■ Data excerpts
########
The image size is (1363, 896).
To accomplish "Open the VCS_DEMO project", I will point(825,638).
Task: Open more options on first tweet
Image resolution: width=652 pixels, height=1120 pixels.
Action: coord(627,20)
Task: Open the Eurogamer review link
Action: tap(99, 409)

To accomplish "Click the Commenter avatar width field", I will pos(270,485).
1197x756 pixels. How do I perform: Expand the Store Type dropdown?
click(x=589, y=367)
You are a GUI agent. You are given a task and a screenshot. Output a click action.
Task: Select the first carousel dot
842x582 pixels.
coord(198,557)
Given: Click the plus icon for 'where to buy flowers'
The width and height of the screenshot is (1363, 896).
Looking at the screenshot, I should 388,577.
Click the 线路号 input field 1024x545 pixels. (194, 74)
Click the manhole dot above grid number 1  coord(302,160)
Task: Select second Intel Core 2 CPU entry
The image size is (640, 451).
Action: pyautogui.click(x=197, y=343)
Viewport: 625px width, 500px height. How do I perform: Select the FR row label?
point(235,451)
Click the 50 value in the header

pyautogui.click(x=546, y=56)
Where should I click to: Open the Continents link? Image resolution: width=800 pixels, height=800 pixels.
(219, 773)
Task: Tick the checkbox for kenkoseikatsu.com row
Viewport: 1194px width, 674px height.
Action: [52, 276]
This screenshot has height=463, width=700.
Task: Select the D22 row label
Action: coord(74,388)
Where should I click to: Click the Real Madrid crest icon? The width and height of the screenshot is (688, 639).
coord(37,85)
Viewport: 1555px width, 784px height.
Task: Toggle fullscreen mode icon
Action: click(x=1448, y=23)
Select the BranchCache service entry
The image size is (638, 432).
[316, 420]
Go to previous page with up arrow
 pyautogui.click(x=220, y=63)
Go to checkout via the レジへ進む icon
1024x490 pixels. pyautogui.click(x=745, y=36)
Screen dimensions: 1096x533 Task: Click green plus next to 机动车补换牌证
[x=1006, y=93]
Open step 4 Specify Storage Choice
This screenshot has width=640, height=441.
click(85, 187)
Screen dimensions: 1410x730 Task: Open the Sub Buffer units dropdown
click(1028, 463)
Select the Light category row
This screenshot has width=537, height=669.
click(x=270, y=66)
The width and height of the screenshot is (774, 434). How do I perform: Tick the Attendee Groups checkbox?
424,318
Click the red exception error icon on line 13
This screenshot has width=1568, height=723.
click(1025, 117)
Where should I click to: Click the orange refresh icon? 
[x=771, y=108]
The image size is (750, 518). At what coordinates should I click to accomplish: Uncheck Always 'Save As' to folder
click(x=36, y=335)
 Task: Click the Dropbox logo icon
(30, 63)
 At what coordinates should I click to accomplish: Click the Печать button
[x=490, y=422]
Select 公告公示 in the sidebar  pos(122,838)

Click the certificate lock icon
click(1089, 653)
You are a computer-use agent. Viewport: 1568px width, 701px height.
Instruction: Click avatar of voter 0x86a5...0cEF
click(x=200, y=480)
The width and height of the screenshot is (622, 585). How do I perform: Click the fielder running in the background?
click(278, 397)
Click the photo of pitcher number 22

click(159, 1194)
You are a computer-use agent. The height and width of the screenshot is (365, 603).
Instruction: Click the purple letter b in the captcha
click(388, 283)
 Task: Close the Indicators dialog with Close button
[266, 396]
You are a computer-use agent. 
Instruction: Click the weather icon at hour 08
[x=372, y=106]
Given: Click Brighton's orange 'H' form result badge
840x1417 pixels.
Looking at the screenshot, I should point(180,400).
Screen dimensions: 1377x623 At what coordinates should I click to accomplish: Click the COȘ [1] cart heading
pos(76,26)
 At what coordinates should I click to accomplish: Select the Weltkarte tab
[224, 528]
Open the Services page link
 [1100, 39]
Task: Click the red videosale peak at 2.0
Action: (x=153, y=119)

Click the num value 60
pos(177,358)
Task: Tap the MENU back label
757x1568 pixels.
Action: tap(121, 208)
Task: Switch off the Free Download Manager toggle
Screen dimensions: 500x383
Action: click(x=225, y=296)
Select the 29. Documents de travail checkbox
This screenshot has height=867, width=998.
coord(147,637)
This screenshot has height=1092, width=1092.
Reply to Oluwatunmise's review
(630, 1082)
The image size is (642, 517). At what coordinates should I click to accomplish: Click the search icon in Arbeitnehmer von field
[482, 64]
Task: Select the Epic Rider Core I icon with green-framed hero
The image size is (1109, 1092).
########
■ EXERCISE OBJECTIVE
Find and copy every line in the entries above where the string "will" occurs.

■ EXERCISE SOLUTION
To accomplish "Open the VCS_DEMO project", I will point(825,638).
To accomplish "Click the Commenter avatar width field", I will pos(270,485).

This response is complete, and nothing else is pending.